Evolution of glutamate dehydrogenase genes: evidence for two paralogous protein families and unusual branching patterns of the archaebacteria in the universal tree of life - PubMed (original) (raw)
Comparative Study
doi: 10.1007/BF00182181.
Affiliations
- PMID: 8315654
- DOI: 10.1007/BF00182181
Comparative Study
Evolution of glutamate dehydrogenase genes: evidence for two paralogous protein families and unusual branching patterns of the archaebacteria in the universal tree of life
N Benachenhou-Lahfa et al. J Mol Evol. 1993 Apr.
Abstract
The existence of two families of genes coding for hexameric glutamate dehydrogenases has been deduced from the alignment of 21 primary sequences and the determination of the percentages of similarity between each pair of proteins. Each family could also be characterized by specific motifs. One family (Family I) was composed of gdh genes from six eubacteria and six lower eukaryotes (the primitive protozoan Giardia lamblia, the green alga Chlorella sorokiniana, and several fungi and yeasts). The other one (Family II) was composed of gdh genes from two eubacteria, two archaebacteria, and five higher eukaryotes (vertebrates). Reconstruction of phylogenetic trees using several parsimony and distance methods confirmed the existence of these two families. Therefore, these results reinforced our previously proposed hypothesis that two close but already different gdh genes were present in the last common ancestor to the three Ur-kingdoms (eubacteria, archaebacteria, and eukaryotes). The branching order of the different species of Family I was found to be the same whatever the method of tree reconstruction although it varied slightly according the region analyzed.
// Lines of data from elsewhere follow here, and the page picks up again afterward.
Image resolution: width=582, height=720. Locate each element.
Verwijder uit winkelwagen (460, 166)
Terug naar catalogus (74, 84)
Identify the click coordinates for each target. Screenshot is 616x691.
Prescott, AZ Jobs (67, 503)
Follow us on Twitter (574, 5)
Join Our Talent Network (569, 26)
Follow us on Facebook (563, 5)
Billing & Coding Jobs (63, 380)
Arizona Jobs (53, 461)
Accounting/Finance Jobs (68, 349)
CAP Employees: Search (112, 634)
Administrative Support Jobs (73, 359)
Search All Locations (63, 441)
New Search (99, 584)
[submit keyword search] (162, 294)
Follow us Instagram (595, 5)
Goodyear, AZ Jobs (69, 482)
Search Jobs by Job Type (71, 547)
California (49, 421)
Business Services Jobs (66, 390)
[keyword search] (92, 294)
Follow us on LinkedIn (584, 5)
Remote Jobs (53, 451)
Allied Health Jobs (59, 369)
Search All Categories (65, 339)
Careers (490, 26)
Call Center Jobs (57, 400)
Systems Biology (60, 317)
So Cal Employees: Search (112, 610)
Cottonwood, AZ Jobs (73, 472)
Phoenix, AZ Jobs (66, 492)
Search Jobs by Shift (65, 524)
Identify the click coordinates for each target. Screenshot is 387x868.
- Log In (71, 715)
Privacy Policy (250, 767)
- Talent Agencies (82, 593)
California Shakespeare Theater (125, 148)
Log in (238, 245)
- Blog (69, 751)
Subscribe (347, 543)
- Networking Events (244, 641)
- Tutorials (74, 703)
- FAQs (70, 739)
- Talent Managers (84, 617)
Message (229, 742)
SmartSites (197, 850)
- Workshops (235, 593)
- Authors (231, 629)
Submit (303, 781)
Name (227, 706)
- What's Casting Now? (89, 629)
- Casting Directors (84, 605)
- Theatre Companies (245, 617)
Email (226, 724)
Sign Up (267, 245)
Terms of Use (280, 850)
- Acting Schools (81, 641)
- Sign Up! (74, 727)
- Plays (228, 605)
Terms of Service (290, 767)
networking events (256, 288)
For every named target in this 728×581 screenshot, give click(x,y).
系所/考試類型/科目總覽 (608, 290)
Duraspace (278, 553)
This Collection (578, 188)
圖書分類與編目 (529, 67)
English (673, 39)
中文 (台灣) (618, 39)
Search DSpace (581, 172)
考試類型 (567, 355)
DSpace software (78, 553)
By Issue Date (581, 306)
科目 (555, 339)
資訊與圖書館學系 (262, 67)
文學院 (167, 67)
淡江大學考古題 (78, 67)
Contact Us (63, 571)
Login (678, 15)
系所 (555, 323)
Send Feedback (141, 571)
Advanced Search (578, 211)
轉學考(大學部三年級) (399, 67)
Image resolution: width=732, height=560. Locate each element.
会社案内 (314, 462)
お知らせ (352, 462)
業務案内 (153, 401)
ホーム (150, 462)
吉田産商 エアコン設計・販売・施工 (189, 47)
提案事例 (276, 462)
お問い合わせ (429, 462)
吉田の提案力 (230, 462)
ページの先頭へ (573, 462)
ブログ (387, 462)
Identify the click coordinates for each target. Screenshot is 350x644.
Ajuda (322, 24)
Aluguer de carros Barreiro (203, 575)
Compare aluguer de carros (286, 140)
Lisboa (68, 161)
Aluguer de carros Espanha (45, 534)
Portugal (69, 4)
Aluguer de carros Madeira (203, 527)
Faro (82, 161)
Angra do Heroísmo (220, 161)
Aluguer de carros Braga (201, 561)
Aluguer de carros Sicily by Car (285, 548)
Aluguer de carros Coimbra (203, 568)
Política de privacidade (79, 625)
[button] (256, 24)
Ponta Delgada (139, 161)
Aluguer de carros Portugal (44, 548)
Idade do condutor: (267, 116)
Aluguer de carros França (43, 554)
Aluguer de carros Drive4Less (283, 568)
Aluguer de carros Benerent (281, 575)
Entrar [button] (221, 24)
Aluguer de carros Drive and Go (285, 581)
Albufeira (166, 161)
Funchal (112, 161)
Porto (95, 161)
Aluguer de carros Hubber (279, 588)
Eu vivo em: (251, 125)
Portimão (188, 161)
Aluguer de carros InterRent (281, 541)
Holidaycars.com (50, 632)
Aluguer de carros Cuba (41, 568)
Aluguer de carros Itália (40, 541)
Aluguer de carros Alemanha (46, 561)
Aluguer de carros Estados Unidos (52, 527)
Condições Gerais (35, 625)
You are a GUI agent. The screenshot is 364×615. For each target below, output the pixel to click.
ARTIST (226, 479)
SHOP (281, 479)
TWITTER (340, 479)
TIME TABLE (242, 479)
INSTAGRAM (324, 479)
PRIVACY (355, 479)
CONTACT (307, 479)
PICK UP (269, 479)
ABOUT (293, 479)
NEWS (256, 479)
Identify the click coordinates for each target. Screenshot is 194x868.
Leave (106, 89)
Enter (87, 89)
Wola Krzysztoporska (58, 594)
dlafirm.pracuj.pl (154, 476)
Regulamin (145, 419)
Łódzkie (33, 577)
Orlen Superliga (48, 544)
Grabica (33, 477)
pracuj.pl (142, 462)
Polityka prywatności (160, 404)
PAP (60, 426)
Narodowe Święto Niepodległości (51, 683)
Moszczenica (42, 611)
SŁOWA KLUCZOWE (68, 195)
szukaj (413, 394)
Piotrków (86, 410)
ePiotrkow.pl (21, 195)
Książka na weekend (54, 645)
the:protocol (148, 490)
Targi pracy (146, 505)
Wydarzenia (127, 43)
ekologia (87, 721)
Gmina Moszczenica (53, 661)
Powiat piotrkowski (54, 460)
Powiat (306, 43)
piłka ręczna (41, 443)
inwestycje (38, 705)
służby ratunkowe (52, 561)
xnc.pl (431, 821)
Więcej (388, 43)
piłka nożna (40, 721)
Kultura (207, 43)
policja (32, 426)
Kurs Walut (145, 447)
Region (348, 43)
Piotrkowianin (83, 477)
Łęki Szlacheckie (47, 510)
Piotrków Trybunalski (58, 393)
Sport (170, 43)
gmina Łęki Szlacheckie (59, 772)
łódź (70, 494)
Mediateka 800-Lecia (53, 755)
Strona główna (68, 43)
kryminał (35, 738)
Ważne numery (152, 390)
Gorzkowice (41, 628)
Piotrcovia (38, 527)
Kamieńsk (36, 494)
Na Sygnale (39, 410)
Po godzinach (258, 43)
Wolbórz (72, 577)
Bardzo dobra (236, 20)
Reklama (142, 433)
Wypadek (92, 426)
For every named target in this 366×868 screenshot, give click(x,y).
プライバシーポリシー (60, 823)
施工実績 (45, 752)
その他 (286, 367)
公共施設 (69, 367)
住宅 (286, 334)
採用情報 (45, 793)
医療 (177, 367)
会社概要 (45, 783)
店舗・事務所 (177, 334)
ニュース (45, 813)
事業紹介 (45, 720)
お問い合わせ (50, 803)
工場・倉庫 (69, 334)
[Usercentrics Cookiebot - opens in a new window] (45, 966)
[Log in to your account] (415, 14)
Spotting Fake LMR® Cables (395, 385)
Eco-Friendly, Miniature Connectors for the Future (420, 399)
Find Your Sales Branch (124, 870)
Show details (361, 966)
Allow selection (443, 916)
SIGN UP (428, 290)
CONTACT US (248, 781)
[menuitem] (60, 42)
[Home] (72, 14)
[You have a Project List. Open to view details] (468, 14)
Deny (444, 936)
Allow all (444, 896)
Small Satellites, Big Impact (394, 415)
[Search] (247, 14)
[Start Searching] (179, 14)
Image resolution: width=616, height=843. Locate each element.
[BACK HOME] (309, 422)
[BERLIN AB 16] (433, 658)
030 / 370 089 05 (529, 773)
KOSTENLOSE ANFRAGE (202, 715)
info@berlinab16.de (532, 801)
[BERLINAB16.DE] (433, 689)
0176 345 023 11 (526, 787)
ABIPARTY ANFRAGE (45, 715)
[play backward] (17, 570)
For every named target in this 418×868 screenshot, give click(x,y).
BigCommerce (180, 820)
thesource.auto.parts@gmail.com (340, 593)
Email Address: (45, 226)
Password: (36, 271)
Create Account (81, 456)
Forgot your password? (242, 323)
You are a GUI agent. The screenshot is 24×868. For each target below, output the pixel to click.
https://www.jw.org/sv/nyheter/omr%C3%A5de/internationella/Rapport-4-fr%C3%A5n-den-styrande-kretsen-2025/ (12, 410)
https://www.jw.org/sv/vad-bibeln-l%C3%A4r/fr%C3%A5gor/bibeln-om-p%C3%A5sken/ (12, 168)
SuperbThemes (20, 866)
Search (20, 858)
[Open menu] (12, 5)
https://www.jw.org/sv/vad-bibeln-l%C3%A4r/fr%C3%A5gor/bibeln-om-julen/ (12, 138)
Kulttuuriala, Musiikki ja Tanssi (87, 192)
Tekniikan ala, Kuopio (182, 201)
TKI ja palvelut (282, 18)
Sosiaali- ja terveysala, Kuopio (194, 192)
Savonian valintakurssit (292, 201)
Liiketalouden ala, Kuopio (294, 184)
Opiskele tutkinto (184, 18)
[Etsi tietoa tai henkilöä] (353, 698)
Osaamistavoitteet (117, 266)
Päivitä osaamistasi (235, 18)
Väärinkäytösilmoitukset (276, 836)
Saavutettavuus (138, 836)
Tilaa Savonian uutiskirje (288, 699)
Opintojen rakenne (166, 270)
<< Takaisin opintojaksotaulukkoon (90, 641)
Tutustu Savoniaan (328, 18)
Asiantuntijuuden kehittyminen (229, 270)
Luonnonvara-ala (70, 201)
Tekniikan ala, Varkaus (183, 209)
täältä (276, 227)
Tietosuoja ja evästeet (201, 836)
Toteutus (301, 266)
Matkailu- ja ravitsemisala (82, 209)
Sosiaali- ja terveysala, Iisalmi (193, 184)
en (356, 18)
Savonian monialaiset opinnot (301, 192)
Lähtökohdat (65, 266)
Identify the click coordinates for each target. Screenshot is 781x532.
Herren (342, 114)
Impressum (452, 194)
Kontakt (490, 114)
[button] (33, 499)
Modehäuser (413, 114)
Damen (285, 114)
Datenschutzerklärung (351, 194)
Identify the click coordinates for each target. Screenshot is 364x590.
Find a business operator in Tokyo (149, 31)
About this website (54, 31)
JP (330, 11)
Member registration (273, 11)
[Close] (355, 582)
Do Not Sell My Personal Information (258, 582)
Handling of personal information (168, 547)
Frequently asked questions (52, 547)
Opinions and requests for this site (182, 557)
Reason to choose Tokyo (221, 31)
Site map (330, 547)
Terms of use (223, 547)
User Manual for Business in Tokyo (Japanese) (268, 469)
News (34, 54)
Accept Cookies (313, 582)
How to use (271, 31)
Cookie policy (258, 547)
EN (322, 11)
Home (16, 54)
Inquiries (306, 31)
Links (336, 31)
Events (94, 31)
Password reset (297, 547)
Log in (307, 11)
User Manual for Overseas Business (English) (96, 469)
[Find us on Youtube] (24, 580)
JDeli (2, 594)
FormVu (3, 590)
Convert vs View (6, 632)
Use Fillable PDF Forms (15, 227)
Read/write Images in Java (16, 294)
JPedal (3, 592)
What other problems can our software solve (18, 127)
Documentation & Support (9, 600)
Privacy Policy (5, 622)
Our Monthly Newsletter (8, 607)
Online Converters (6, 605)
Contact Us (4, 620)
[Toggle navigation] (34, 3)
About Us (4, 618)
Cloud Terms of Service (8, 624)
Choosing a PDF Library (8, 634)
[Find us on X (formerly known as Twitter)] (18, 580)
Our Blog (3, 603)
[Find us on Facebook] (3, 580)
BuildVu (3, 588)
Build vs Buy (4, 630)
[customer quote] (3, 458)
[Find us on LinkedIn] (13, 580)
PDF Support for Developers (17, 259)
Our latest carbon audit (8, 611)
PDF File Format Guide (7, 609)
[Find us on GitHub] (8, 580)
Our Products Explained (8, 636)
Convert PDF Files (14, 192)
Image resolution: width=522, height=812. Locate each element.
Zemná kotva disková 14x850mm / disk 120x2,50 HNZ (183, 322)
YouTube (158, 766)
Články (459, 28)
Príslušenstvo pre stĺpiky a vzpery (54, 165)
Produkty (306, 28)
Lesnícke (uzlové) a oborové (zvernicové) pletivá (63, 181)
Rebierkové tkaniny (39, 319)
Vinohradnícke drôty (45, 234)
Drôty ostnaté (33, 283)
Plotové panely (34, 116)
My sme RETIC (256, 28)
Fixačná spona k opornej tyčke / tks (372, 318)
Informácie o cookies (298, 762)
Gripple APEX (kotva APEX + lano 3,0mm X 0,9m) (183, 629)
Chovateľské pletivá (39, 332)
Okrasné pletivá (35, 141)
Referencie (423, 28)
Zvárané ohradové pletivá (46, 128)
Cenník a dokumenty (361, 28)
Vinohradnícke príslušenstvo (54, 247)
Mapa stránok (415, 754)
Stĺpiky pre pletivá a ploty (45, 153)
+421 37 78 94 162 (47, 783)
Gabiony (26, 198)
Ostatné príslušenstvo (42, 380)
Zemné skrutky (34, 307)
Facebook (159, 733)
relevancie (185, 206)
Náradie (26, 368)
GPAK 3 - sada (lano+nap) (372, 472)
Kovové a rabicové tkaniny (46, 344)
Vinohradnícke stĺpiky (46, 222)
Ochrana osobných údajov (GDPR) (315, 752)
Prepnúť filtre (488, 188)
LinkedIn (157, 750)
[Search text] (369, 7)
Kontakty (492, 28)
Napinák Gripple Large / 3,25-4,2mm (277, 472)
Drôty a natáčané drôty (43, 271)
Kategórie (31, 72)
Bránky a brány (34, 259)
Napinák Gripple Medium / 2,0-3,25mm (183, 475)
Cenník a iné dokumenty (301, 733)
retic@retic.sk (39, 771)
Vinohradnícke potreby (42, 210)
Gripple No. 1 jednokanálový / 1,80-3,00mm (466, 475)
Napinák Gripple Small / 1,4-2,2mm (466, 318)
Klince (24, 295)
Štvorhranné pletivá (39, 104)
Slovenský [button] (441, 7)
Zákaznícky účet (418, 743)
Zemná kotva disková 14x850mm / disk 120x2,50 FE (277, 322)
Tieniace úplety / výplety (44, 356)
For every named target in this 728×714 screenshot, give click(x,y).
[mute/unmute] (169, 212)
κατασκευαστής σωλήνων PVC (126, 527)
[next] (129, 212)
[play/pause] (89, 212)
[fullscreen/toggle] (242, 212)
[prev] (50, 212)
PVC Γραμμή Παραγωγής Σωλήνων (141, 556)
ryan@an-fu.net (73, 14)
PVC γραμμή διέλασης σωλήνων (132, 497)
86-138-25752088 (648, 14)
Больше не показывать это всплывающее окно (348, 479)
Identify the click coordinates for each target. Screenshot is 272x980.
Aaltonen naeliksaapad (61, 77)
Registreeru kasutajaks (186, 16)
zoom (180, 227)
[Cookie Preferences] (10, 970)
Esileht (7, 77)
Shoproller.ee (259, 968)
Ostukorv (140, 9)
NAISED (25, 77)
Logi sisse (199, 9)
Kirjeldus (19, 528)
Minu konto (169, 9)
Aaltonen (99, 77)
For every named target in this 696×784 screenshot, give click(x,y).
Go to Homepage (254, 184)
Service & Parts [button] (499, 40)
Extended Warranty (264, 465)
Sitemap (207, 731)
Similarly, the topological positions of eubacteria and eukaryotes of Family II were independent of the method used. However, the branching of the two archaebacteria in Family II appeared to be unexpected: (1) the thermoacidophilic Sulfolobus solfataricus was found clustered with the two eubacteria of this family both in parsimony and distance trees, a situation not predicted by either one of the contradictory trees recently proposed; and (2) the branching of the halophilic Halobacterium salinarium varied according to the method of tree construction: it was closer to the eubacteria in the maximum parsimony tree and to eukaryotes in distance trees. Therefore, whatever the actual position of the halophilic species, archaebacteria did not appear to be monophyletic in these gdh gene trees. This result questions the firmness of the presently accepted interpretation of previous protein trees which were supposed to root unambiguously the universal tree of life and place the archaebacteria in this tree.